The SSTA offers this advice to members:
- continue to be highly vigilant regarding how young people are using their phones, particularly around school;
- review the school’s policy on internet use;
- ensure all personal social media accounts are secure;
- do not respond to, or investigate, irresponsible postings yourself;
- seek the full support of the school if you have concerns; your Headteacher should exercise a duty of care and take the issue seriously;
- in any case where a teacher has experienced online abuse members should expect the school to be involving the local authority and the Police.
- The SSTA expects that schools will, in partnership with families and carers, already be educating young people in safe use of internet resources as part of PSHE programmes. Young people should understand that one person’s enjoyment must not infringe on another’s rights and wellbeing. There are useful resources here Resource Library (thinkuknow.co.uk) which are accessible and free to teachers who sign up using a school email address.
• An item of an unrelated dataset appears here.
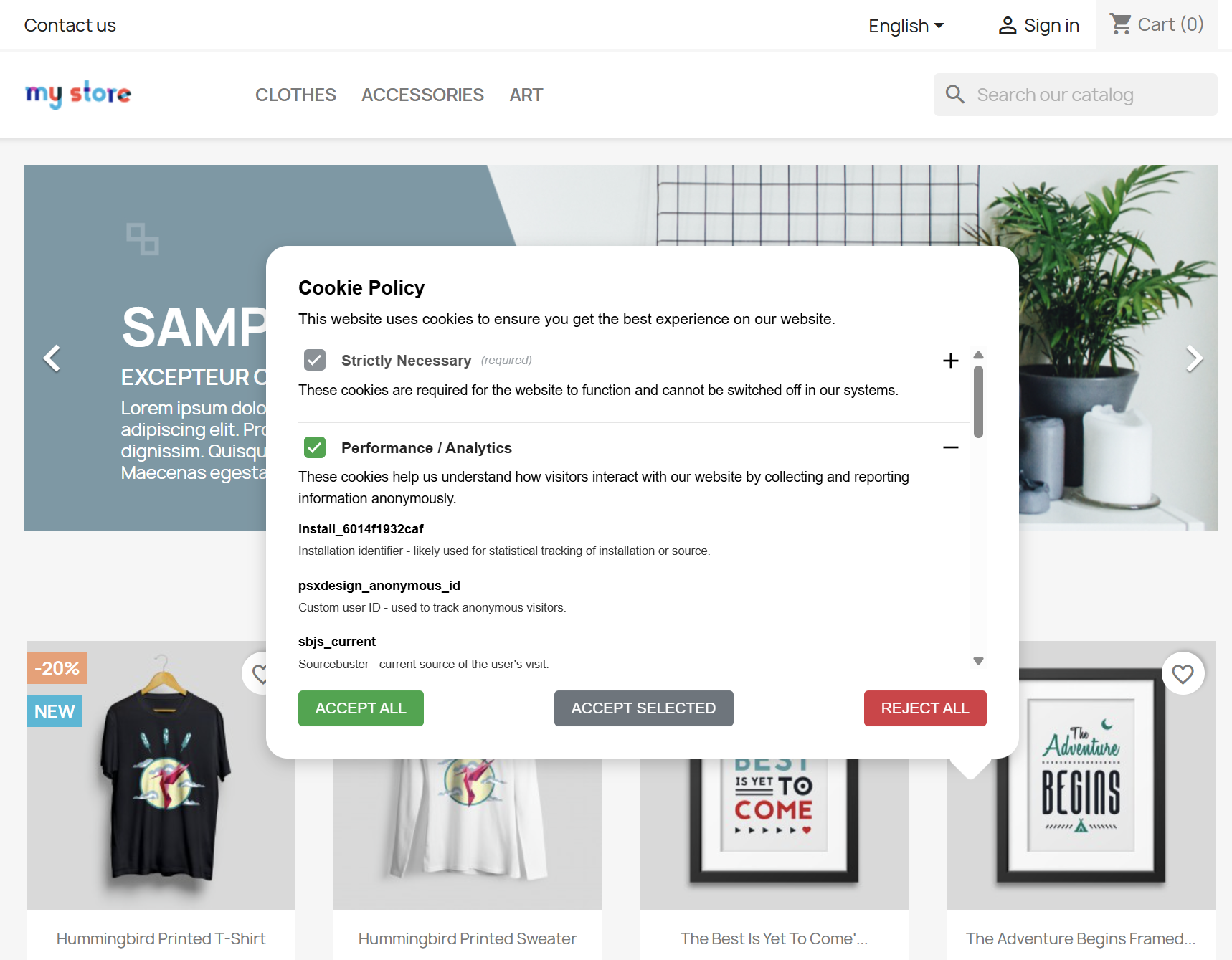Click the search magnifier icon
The width and height of the screenshot is (1232, 960).
point(955,94)
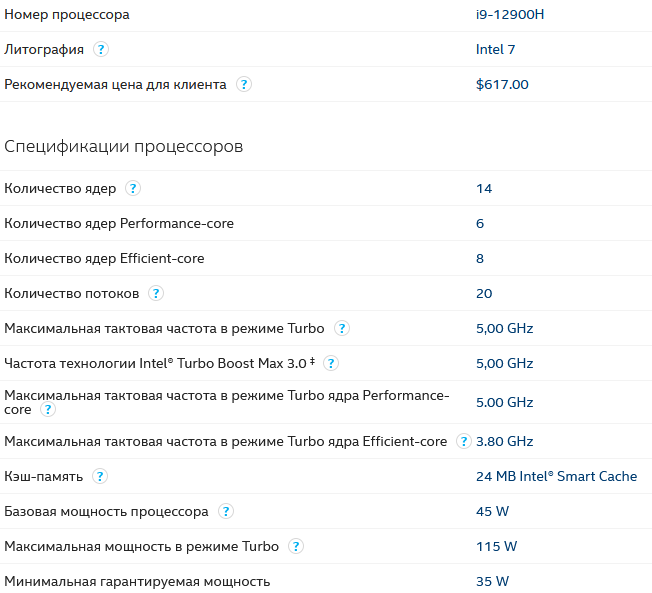
Task: Open help for Рекомендуемая цена для клиента
Action: (244, 84)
- Schools should remind pupils that they must not be making or taking images of their teachers without permission.
- It would be helpful for schools, as part of a programme of CLPL, to familiarise teachers with how some people are using and misusing online platforms so they can recognise harmful behaviours.
- People of any age who are creating and publishing videos or other content online with malicious and/or abusive content need to understand that, apart from any legal repercussions, they risk the inconvenience of having internet-connected equipment taken from their homes for forensic examination by the Police (it is helpful to have this kind of message delivered by a Police Officer).